A combined edition of social and political writings: the psychological evolution of human society; the possibility of the unification of the human race; the problem of war and the self-determination of nations.
In The Human Cycle, Sri Aurobindo explores the evolution of human society from a psychological perspective and traces its growth through five distinct psychological phases: symbolic, typal, conventional, individualist and subjective.
The outcome of the subjective stage, he suggests, will be a spiritual age in which not only individuals but society itself will be spiritualised - freed from the egoistic standpoint and turned in its aim towards "the revealing and finding of the divine Self in man.
About The Ideal of Human Unity Sri Aurobindo once remarked that he had "taken the present trend of mankind towards a closer unification and tried to appreciate its tendencies and show what is wanting to them in order that real human unity may be achieved." He discusses not only the past efforts of the Greeks, Romans and others at political unification, but the attempts of modern nations - Russia, China, the United States of America, the European countries, etc.
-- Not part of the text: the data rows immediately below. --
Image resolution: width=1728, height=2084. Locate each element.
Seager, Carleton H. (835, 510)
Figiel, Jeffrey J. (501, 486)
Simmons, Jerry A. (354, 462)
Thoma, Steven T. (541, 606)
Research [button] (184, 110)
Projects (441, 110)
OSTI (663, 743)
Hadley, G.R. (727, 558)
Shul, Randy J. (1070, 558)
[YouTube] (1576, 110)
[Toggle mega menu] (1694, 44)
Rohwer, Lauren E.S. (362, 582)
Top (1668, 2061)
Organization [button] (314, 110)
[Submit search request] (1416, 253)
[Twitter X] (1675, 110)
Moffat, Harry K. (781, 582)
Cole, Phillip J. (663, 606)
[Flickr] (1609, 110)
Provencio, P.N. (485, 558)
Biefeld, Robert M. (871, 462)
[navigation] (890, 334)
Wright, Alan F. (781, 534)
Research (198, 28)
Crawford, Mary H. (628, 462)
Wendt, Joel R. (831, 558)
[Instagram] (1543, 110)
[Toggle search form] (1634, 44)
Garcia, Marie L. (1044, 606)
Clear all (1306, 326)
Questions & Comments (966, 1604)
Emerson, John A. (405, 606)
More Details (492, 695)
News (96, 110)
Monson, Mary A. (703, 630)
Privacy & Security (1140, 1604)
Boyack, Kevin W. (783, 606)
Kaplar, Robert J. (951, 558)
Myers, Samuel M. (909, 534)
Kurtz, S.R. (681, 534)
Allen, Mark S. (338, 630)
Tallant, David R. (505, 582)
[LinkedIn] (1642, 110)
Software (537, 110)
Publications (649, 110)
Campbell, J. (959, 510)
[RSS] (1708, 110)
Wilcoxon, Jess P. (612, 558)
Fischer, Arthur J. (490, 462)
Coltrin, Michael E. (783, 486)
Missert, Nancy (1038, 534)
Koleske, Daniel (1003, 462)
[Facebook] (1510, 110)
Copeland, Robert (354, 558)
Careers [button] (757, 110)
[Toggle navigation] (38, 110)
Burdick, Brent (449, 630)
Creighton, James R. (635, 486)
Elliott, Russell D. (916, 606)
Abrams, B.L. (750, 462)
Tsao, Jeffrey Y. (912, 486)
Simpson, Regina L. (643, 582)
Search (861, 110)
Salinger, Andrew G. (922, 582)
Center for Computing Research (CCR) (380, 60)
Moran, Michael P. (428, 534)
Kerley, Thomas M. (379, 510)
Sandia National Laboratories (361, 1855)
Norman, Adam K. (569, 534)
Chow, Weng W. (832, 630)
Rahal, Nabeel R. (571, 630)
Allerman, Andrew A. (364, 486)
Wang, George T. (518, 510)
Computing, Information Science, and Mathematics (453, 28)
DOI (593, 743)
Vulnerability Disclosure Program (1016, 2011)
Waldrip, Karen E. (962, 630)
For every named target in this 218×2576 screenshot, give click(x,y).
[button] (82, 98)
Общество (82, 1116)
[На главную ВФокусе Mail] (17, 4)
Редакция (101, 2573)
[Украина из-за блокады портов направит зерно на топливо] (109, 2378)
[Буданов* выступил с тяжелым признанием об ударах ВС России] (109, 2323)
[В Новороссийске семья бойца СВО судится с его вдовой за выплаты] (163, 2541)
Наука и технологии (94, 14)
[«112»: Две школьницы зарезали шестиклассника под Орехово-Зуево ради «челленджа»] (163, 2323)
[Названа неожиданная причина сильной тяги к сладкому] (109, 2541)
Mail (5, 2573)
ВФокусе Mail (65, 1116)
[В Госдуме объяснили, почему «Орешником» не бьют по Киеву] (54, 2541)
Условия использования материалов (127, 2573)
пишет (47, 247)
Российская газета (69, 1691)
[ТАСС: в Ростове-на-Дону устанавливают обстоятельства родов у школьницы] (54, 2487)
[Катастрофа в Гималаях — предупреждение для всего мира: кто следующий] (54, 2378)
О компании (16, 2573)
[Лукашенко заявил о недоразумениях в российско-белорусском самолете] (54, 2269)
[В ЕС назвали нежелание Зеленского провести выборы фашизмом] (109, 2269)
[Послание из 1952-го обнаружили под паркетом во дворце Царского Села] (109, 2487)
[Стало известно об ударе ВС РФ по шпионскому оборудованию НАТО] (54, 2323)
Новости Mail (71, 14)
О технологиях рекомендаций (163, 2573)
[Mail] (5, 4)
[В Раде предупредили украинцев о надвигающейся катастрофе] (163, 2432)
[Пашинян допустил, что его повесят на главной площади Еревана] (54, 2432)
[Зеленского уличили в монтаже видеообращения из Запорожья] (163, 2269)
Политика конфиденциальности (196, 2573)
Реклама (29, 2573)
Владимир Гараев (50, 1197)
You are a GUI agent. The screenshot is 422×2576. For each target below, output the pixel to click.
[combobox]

In War and Self-Determination, Sri Aurobindo discusses the problems arising out of the First World War; the obstacles to the elimination of war and violent revolution; the principle of self-determination for individuals and nations; the failings of the League of Nations; the forces of American capitalism and Russian communism; etc.
A spiritualised society would treat in its sociology the individual, from the saint to the criminal, not as units of a social problem to be passed through some skillfully devised machinery and either flattened into the social mould or crushed out of it, but as souls suffering and entangled in a net and to be rescued, souls growing and to be encouraged to grow, souls grown and from whom help and power can be drawn by the lesser spirits who are not yet adult.
The aim of its economics would be not to create a huge engine of production, whether of the competitive or the co-operative kind, but to give to men - not only to some but to all men each in his highest possible measure - the joy of work according to their own nature and free leisure to grow inwardly, as well as a simply rich and beautiful life for all.
In its politics it would not regard the nationswithin the scope of their own internal life as enormous State machines regulated and armoured with man living for the sake of the machine and worshipping it as his God and his larger self, content at the first call to kill others upon its altar and to bleed there himself so that the machine may remain intact and powerful and be made ever larger, more complex, more cumbrous, more mechanically efficent and entire. Neither would it be content to maintain these nations or states in their mutual relations as noxious engines meant to discharge poisonous gas upon each other in peace and to rush in times of clash upon each other's armed hosts and unarmed millions, full of belching shot and men missioned to murder like hostile tanks in a modern battlefield. It would regard the peoples as group-souls, the Divinity concealed and to be self-discovered in its human collectivities, group-souls meant like the individual to grow according to their own nature and by that growth to help each other, to help the whole race in the one common work of humanity. And that work would be to find the divine Self in the individual and the collectivity and to realise spiritually, mentally, vitally, materially its greatest, largest, richest and deepest possibilities in the inner life of all and their outer action and nature. (p.241-42)
- Sri Aurobindo
About the Author:
Sri Aurobindo was an Indian/Hindu nationalist, scholar, poet, mystic, evolutionary philosopher, yogi and guru. After a short political career in which he became one of leaders of the early movement for the freedom of India from British rule, Sri Aurobindo turned to the development and practice of a new spiritual path which he called the "integral yoga," the aim of which was to further the evolution of life on earth by establishing a high level of spiritual consciousness which he called the Supermind that would represent a divine life.
Sri Aurobindo wrote prolifically in English on his spiritual philosophy and practice, on social and political development, on Indian culture including extensive commentaries and translations of ancient Indian scriptures, on literature and poetry including the writing of much spiritual poetry.